Summit County Animal Control urges pet vaccinations to prevent rabies | SummitDaily.com

Summit County Animal Control urges pet vaccinations to prevent rabies

Summit Daily staff report
news@summitdaily.com

In recognition of World Rabies Day, Sept. 28, the Summit County Animal Control and Shelter is urging pet owners to ensure their animals’ vaccinations are up to date to prevent the spread of the fatal disease. And all Summit County residents and visitors are encouraged to avoid physical contact with wildlife and unfamiliar animals.

“Rabies is a global problem that we can all play a role in defeating locally,” Animal Control director Lesley Hall said in a news release. “By taking a few simple preventive measures and common-sense precautions, we can prevent the spread of rabies in our own community and the world beyond.”

World Rabies Day is a global day of awareness and activism aimed at reducing rabies transmission. The campaign is led by the Global Alliance for Rabies Control, with partner organizations including the U.S. Centers for Disease Control and Prevention, the American Veterinary Medical Association and the World Health Organization.

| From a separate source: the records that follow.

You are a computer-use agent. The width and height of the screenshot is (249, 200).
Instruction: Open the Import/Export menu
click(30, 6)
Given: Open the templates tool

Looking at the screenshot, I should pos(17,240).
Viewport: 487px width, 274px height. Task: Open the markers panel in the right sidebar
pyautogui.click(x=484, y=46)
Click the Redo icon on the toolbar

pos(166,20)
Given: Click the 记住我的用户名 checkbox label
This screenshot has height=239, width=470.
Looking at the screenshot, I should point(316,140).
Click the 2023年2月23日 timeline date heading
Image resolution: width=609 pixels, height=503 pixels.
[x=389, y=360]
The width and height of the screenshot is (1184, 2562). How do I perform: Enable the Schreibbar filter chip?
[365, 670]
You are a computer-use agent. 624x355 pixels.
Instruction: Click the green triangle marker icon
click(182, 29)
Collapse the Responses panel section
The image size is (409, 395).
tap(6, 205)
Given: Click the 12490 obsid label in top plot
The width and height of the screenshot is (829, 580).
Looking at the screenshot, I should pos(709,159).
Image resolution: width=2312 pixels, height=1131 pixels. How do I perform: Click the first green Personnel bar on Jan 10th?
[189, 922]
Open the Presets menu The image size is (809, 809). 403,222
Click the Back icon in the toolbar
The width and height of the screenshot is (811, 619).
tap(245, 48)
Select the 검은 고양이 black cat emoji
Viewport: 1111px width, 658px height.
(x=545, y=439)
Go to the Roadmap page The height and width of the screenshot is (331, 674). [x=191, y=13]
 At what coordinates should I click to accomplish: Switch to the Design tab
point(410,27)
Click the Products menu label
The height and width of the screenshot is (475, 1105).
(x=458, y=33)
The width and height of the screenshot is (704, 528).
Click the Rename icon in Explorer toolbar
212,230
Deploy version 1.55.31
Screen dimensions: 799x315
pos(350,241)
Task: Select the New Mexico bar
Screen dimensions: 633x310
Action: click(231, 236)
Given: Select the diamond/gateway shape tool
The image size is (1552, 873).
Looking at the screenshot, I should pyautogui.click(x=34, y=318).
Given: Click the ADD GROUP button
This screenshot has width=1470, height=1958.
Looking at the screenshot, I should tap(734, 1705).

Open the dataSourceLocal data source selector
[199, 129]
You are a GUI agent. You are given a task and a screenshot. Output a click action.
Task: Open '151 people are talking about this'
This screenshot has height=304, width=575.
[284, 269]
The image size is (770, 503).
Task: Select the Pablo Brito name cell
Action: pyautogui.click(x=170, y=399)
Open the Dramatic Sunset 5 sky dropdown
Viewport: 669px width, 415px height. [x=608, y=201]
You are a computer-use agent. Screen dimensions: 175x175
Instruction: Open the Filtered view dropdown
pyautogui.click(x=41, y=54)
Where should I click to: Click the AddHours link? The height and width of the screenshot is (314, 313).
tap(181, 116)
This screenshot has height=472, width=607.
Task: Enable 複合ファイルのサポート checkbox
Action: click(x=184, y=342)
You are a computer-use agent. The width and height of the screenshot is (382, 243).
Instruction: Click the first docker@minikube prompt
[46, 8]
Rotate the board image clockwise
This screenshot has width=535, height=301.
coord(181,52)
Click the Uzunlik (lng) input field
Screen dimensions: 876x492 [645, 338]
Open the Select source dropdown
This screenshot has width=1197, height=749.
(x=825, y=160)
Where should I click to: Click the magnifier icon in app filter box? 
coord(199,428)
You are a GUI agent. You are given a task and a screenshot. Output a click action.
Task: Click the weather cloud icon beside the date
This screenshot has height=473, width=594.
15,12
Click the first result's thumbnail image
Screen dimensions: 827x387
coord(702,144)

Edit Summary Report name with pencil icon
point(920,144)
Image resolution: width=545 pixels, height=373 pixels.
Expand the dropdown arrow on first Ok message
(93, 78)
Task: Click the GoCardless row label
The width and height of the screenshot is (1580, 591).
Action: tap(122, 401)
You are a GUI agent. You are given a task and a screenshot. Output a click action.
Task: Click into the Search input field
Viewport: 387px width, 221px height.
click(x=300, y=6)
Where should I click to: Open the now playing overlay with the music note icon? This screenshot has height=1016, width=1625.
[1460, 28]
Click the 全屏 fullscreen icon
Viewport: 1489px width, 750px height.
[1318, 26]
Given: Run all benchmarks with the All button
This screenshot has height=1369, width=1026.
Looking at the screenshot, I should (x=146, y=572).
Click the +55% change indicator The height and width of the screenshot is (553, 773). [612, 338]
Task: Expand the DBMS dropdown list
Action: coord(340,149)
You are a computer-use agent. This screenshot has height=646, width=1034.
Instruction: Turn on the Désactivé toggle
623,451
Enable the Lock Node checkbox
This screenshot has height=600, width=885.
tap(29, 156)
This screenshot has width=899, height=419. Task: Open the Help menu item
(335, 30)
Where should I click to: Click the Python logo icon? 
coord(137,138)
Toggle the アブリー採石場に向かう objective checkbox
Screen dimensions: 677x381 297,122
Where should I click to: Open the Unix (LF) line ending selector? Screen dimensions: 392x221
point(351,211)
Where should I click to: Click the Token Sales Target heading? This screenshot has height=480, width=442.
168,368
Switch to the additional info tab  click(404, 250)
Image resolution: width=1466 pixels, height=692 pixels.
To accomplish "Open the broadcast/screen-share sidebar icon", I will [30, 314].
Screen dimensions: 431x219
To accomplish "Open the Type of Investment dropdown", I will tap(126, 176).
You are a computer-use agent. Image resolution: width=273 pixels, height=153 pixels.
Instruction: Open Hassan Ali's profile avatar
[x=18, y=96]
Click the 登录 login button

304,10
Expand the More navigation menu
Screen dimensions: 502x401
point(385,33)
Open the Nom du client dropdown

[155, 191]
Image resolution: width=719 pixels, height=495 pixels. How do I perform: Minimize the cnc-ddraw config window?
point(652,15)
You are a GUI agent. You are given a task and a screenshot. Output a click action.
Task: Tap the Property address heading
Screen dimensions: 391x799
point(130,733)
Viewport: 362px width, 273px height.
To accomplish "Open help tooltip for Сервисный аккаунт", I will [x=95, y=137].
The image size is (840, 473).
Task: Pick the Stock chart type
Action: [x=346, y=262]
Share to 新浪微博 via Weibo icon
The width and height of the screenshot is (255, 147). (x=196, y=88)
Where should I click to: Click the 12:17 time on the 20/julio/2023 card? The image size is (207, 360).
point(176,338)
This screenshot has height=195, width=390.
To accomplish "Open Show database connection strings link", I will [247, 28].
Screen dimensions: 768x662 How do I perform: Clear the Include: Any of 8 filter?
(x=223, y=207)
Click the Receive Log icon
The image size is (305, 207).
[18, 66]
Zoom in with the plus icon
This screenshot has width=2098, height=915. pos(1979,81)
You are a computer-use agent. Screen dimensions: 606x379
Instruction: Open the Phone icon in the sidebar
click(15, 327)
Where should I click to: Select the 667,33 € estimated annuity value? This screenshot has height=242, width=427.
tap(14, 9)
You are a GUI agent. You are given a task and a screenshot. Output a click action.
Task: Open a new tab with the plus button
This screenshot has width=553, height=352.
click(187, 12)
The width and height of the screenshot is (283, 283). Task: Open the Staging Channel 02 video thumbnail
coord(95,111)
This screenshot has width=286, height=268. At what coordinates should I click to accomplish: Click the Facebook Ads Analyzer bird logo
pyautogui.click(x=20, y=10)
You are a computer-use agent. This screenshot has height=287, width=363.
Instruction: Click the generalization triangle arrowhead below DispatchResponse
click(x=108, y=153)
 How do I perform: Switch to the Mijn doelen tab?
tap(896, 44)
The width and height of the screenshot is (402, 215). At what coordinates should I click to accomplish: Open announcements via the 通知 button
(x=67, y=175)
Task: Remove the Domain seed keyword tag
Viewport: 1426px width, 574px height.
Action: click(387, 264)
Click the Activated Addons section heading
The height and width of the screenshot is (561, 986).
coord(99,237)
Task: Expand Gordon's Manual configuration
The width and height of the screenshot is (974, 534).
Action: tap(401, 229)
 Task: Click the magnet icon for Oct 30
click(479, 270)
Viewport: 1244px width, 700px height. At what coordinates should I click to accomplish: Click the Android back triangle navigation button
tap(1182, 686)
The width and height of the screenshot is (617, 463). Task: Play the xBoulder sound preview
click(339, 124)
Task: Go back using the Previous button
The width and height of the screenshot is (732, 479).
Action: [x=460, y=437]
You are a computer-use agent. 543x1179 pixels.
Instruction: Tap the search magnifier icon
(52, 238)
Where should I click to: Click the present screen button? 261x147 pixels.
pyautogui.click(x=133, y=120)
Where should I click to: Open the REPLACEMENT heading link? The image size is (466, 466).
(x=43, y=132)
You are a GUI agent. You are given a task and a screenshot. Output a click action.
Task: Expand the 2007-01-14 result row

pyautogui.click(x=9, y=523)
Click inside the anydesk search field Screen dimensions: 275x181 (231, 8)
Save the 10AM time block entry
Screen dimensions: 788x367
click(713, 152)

Rabies is a viral disease found in the saliva of infected mammals, most often spread from one animal to another by a bite. In Colorado, skunks and bats are the most common carriers of rabies, according to the state Department of Public Health and Environment. The department notes that a few rabid foxes and raccoons have also been identified in the state. In Summit County, a bat tested positive for rabies in the mid-1990s, following a collision with a human.

“Rabies is a deadly but preventable disease. So we’re encouraging all dog, cat and ferret owners in Summit County to take an active part in World Rabies Day by ensuring their pets’ rabies vaccinations are current.”
Leslie Hall
Summit County Animal Control

The rabies virus travels from the site of a bite or scratch along the nerves to the brain, where it multiplies and causes inflammation. Symptoms of rabies include fever, headache, trouble swallowing, cerebral dysfunction, anxiety, confusion, abnormal behavior, insomnia and delirium. Once a person exhibits signs of the disease, it is almost always fatal, according to the CDC. However, post-exposure prophylaxis is nearly 100 percent successful in stopping the virus if it’s administered shortly after a bite or scratch or other exposure to an infected animal.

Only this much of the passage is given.